The current status, if reports from the United States are correct, is Gorgon is on ice.
For that belief (as opposed to a fact) The Slug is relying on wire service reports of a stockbroker research note based on an alleged remark from ExxonMobil’s big boss, Rex Tillerson.
Dow Jones and Reuters report that Tillerson believes Gorgon can’t proceed at its current cost estimate, and might need a major design overhaul including relocating the processing site from Barrow Island to mainland Australia.
A spokesman for the Gorgon Joint Venture, in which ExxonMobil has a 25% stake, disputes these blunt assessments, saying the JV is committed to the project.
At this point, some readers will yawn and ask, “What’s new?” Gorgon has been a troubled project for at least 20 years.
Its original problem was its location in water depth which stretched engineering capacity.
Then came the problem of the high carbon-dioxide content in the gas stream, followed by the choice of Barrow Island and a turtle breeding ground.
And now we have the construction cost blow-out with reports of the budget doubling from $10 billion to $20 billion.
As each issue has cropped up, the engineers behind the project have found a solution – much to their credit.
Subsea completion solved the depth problem.
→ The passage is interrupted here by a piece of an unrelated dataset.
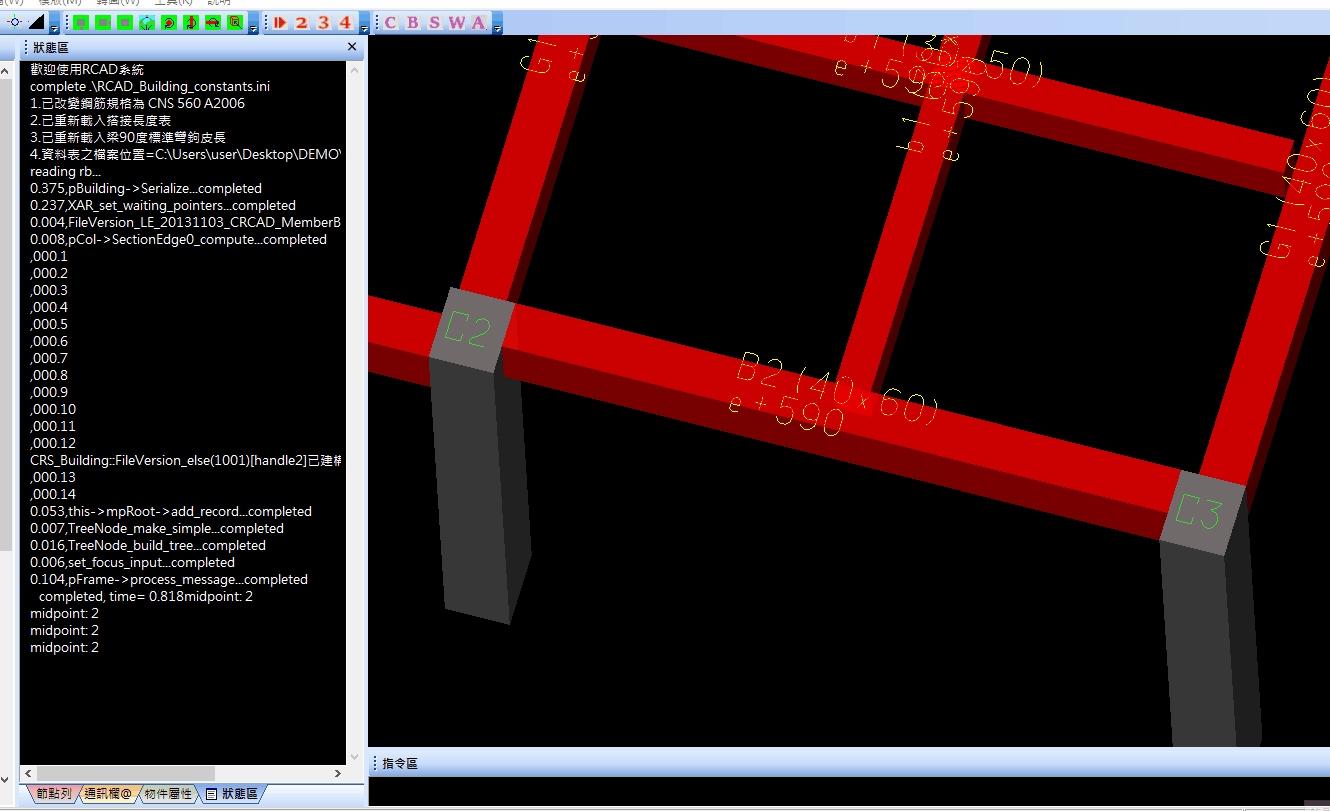Click the sun-shaped light icon in toolbar
The width and height of the screenshot is (1330, 811).
pos(14,22)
Geosequestration should solve the CO2 problem, and relocating the trunkline landfall should please Mr and Mrs Turtle.
But, the problem causing a real headache at Gorgon is not the engineering challenge, dirty gas, coupling turtles, or cost blow-outs – it’s troubles within the JV.
Tillerson, if he has been correctly reported, might only speak for 25% of Gorgon but he punches well above that weight because of a quirk of Australian law – a quirk which must be really annoying for the other partners: Chevron (50%) and Shell (25%).
Because Gorgon is classed as an “unincorporated joint venture” under Australian law, each partner takes responsibility for providing his share of the capital, and marketing his share of product.
But it also means each partner must be satisfied with the development plan before it can proceed, and even if ExxonMobil is a minority partner it has the power to slow things down until it is happy that Gorgon’s design and costs meet its requirements.
It’s from here that everything becomes rather sticky.
Chevron and Shell, officially anyway, say they want to proceed with Gorgon, and that the cost problem can be resolved.
In that regard, they appear to differ from ExxonMobil, as reported by Credit Suisse in the research note which says, in part, that “all aspects of Gorgon are being looked at, up to and including moving from Barrow Island.”
For those beavering away tirelessly inside the Gorgon JV, what’s happening now must be appallingly frustrating. They have resolved most of the engineering and environmental issues, and now they have partner problems.
What this leads to is anybody’s guess but there will be a few fingers pointed at ExxonMobil, and claims that it is giving preference to spending the capital it wants to allocate to LNG investments on the rival, 50% owned Scarborough project, in preference to the 25% it has in Gorgon.
And therein lies another problem for LNG projects off the Australian coast. There are so many potential combinations, and conflicts of ownership, that there is a danger of JV paralysis – a point at which no one does anything because the partners can’t agree.
Little wonder that Woodside and Santos are so happy to proceed solo on their Pluto and Gladstone projects.